We also get the most shocking piece of information: Leprosy can be cured and
with the right treatment even advanced stages has a hope of recovery. Shocking
because it means that these people do not need to live a life in misery. It is
their poverty and the surrounding world who has condemned them to this life.
This
becomes even more poignant when we see children in the colony, all with clear
symptoms of leprosy and all trying to live a normal childhood, playing ball and
going to school. They are not ignorant of their condition, but they are
accepting it. Or taught to accept it. Religion seems to be the tool used to
make the children appreciate and accept their lot. As one of the children is
asked by the teacher, why it is he should thank God for his father and his
mother. He answers that he does not know, he does not have a father or a
mother.
Throughout
the movie the narrator is reciting poems of religious nature that seems to tell
another story, one of mercy and compassion, starkly at odds with the use of
religion in the colony. I am not good enough with poetry to appreciate it, but
even I can see the point.
The leper
colony is an abomination and its existence should trigger a bad conscience with
those responsible. This is a long time ago and in an exotic country, but the
problem is universal enough to be relevant for us as well. The children do not
deserve that fate and they and we should not accept it. That is the message and
it is well received.
I have
mentioned it before, 1963 must be a year of misery. Children with leprosy just take
the cake. If I see one more misery feast I will start screaming. At least this one was short. But 20 minutes
is easily long enough for the subject. It is a window into a world, it is snapshot
of the lives of these people, showing us they are just as human as we are, but
there is no story as such and there is no need it should be any longer. It
manages what it set out to do fine enough.

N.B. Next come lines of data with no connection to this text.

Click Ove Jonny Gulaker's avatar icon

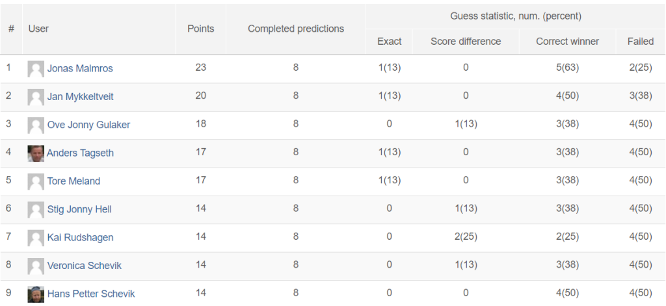click(36, 125)
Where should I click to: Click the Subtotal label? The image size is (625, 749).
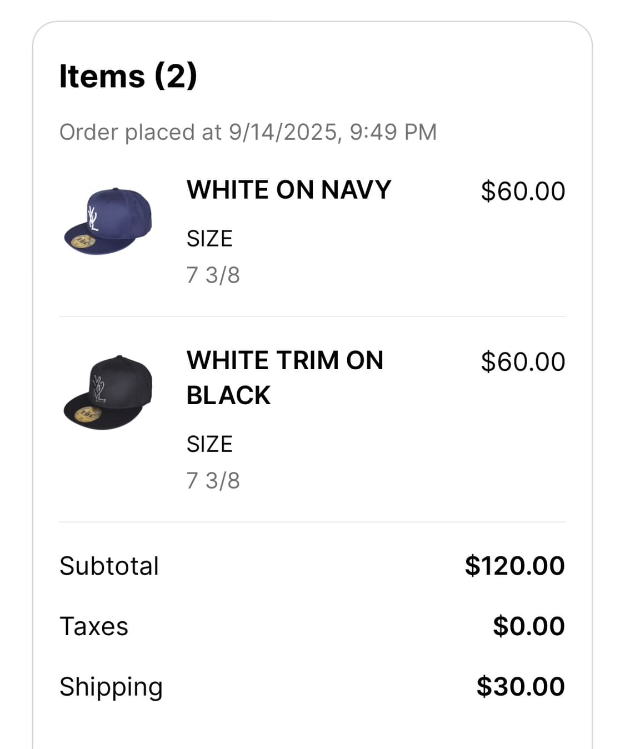(x=109, y=566)
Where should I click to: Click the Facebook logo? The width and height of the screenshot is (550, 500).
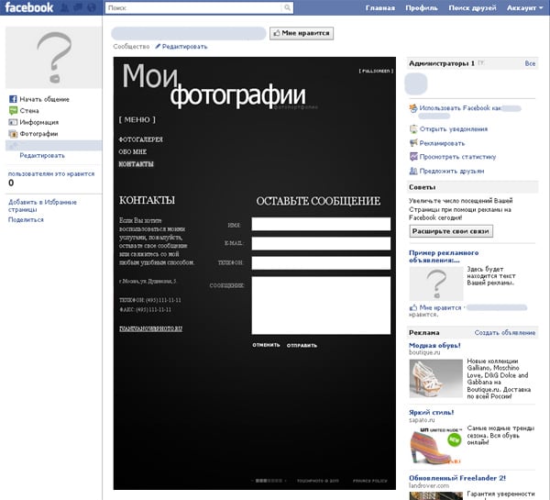28,8
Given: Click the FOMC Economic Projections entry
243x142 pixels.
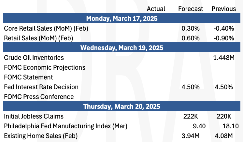Looking at the screenshot, I should click(x=45, y=67).
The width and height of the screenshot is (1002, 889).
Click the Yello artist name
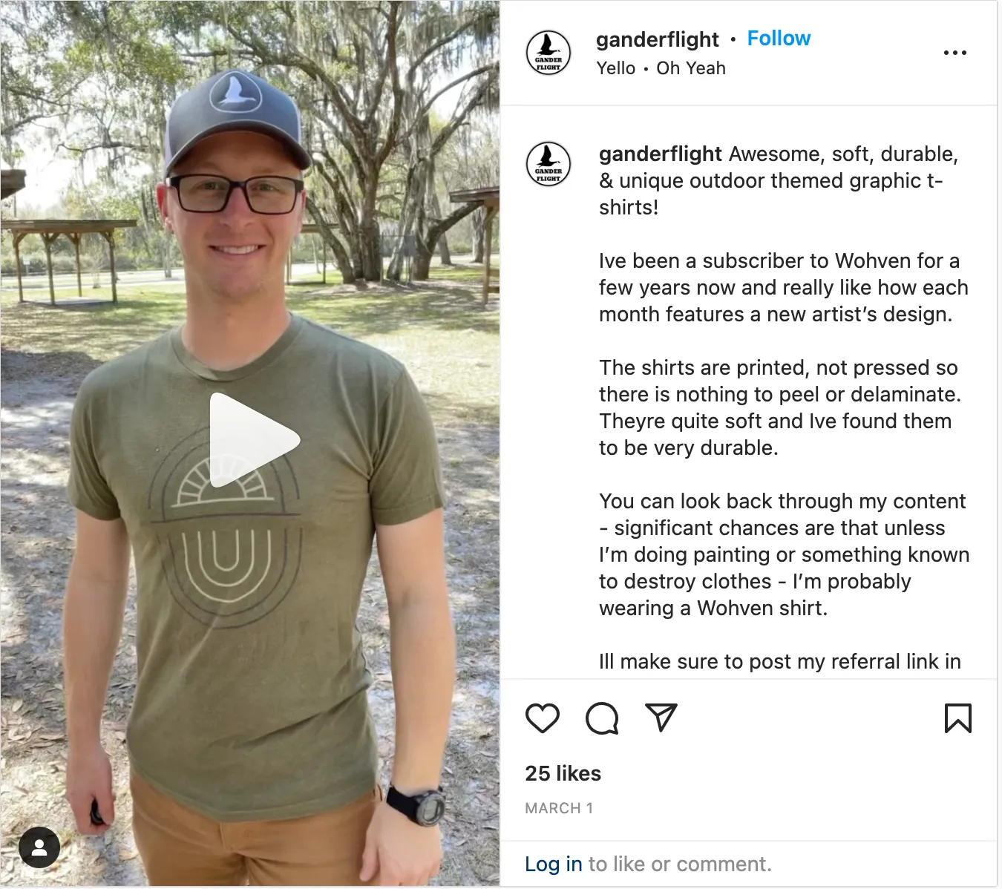point(615,68)
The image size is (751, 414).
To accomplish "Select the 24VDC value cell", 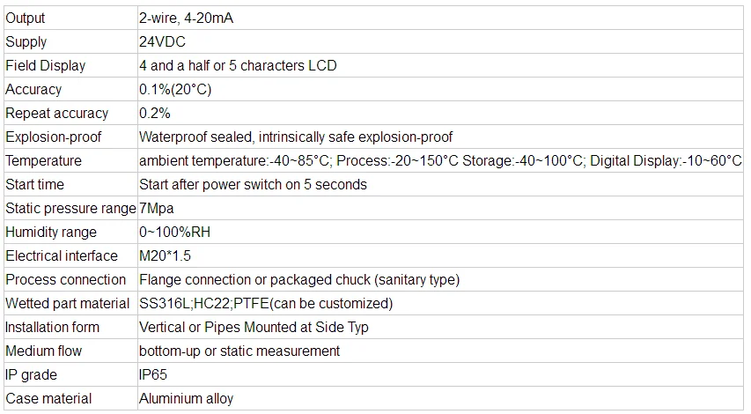I will tap(162, 41).
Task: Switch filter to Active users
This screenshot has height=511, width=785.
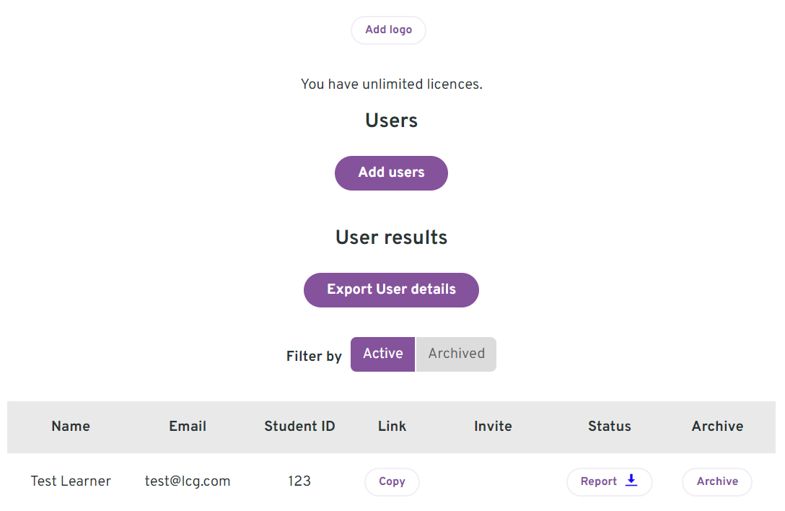Action: (x=382, y=354)
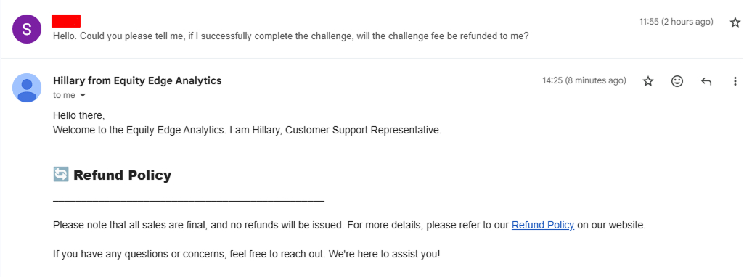Screen dimensions: 752x277
Task: Click the refresh arrows emoji beside Refund Policy heading
Action: coord(61,175)
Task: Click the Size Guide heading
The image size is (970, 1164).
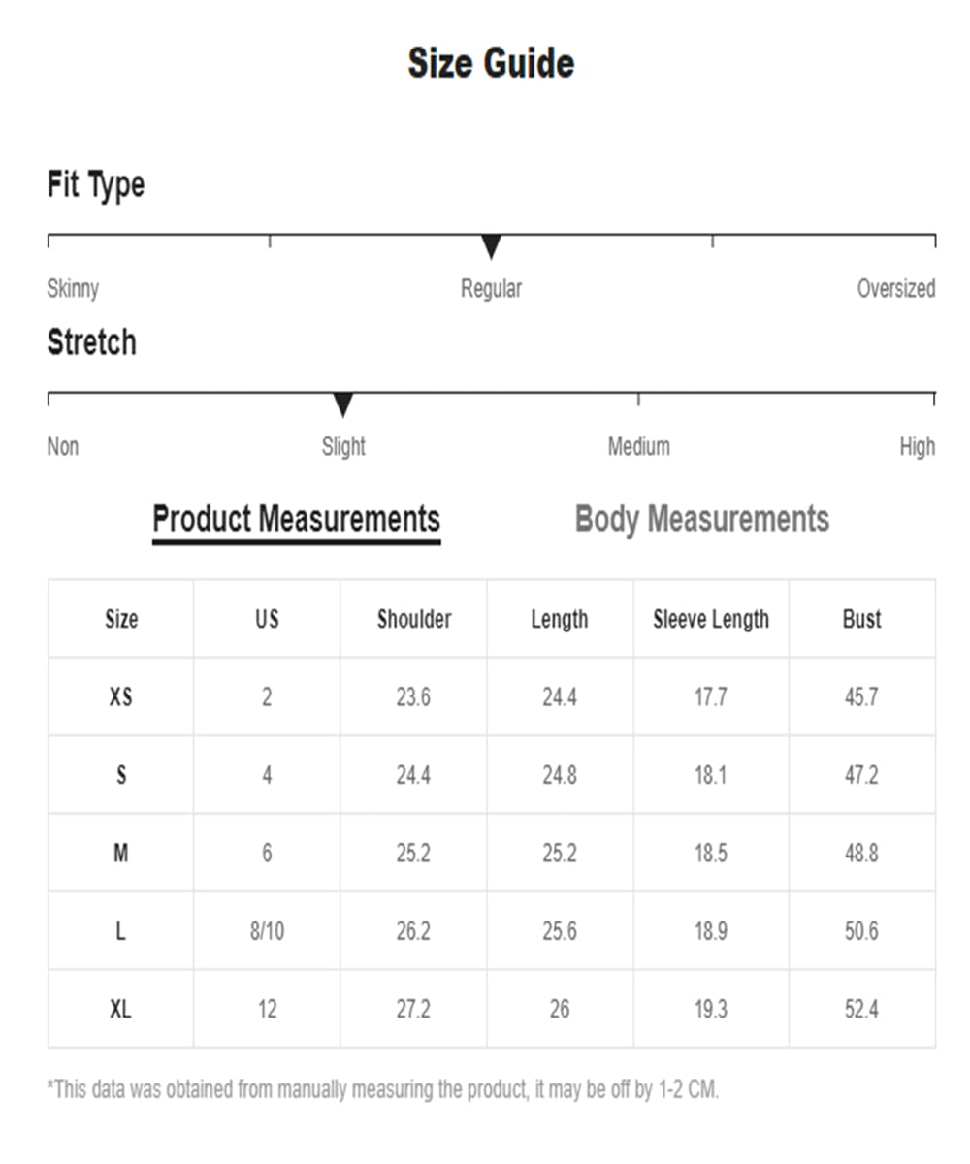Action: (491, 63)
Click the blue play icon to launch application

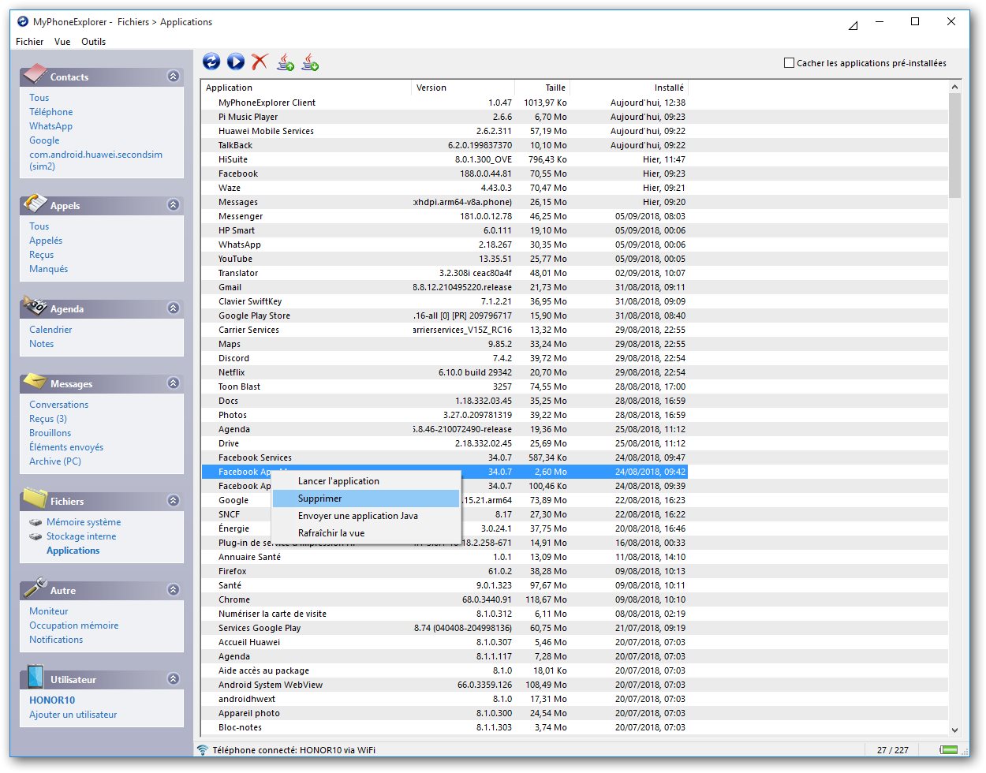(236, 62)
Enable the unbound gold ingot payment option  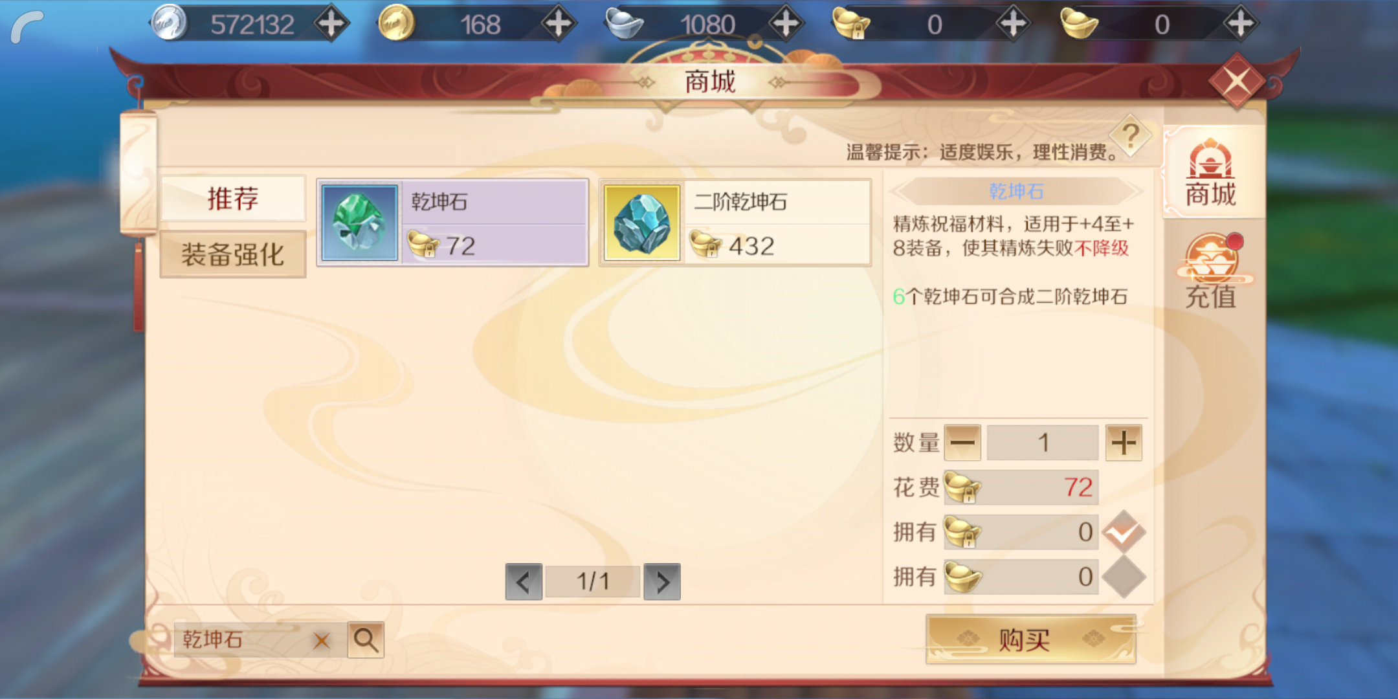click(x=1124, y=577)
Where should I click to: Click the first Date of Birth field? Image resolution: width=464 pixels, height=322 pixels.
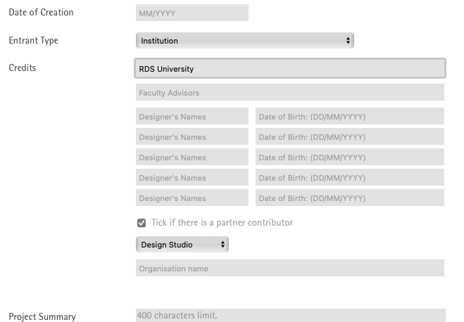[x=349, y=117]

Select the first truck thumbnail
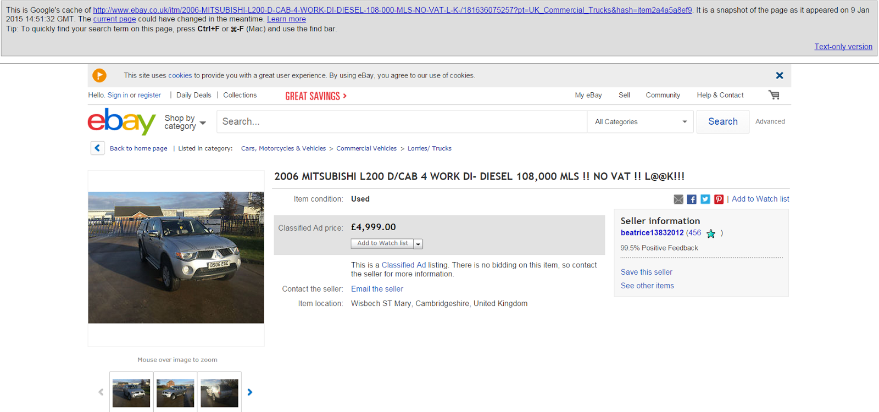click(x=131, y=393)
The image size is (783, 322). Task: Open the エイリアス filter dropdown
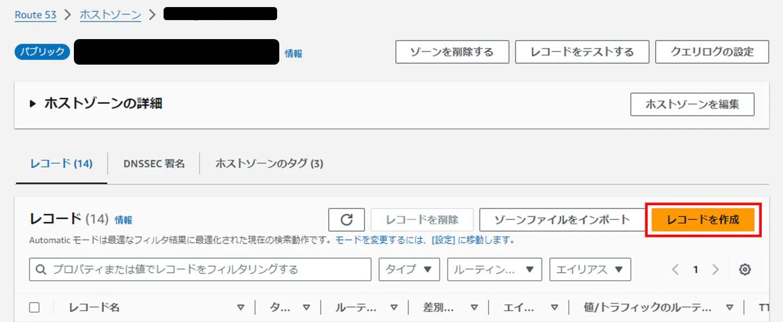pos(590,269)
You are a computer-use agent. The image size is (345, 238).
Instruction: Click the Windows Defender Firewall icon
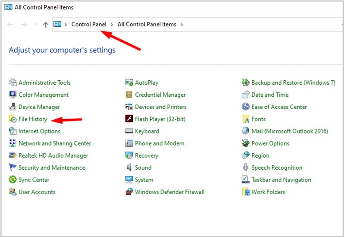129,192
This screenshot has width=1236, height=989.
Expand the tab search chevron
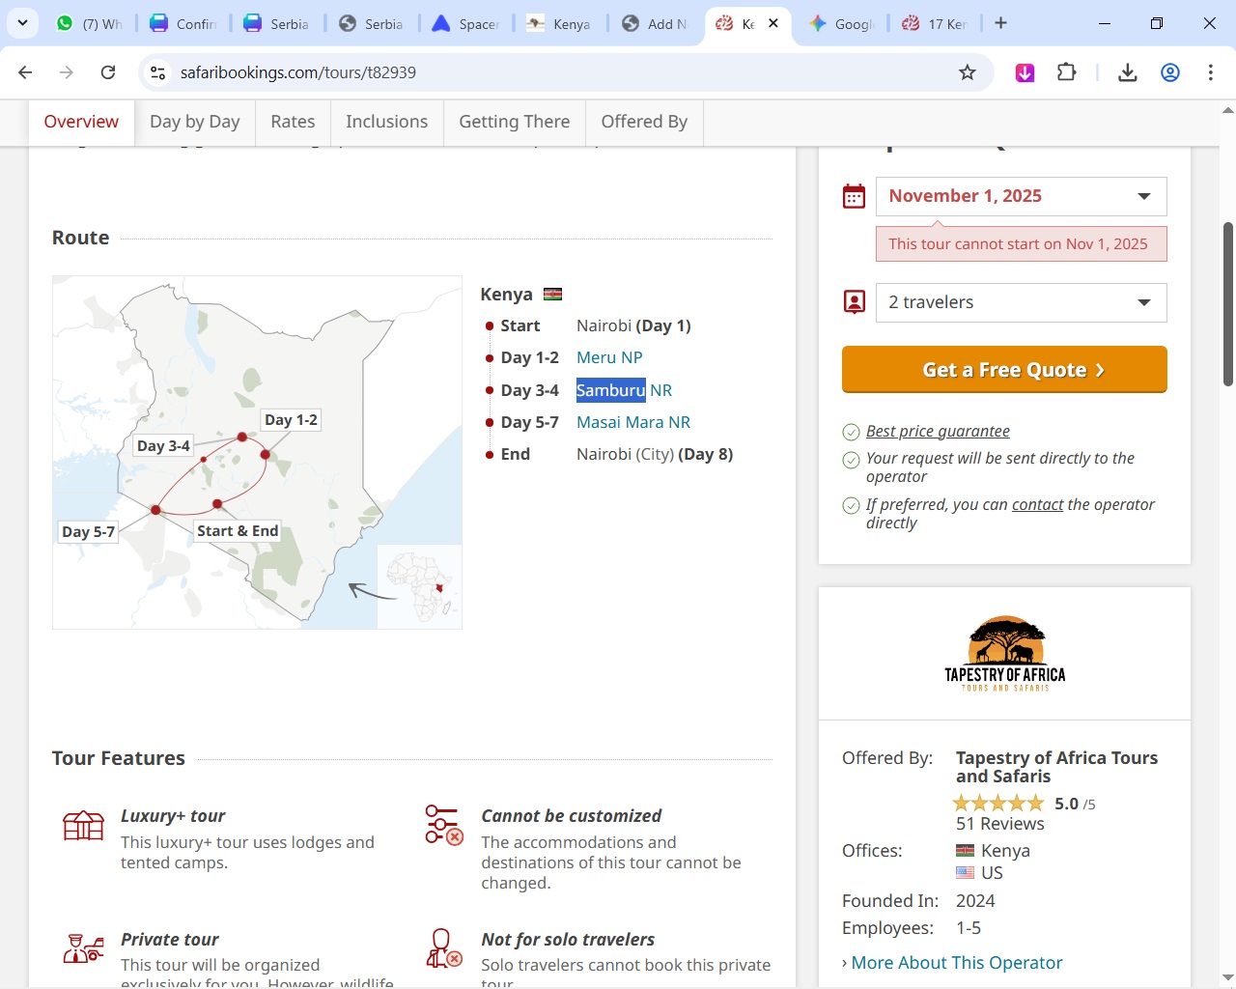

See, I get the misery angle from this one, but I found a lot of beauty in it.
ReplyDelete@Steve and Bea: I think my problem is at least partly that I am getting overloaded with sad and depressive films. This movie very easily pressed that pedal on me.
DeleteAnother thing is that it made me angry. Yes, there are happy pictures, but the message I read was that because nobody wants to pay for their treatment these children are going to live and die lepers. And then they will be mouthed off with some religious doctrine about accepting their lot and be happy with what they got. The narrators poem seemed to bemoan that fate and condemn that decision and that touched me more than the lyrical beauty of it, which I am probably too plebeian to appreciate.
I'm with Steve here. I found it sad but not depressing and with a beautiful core.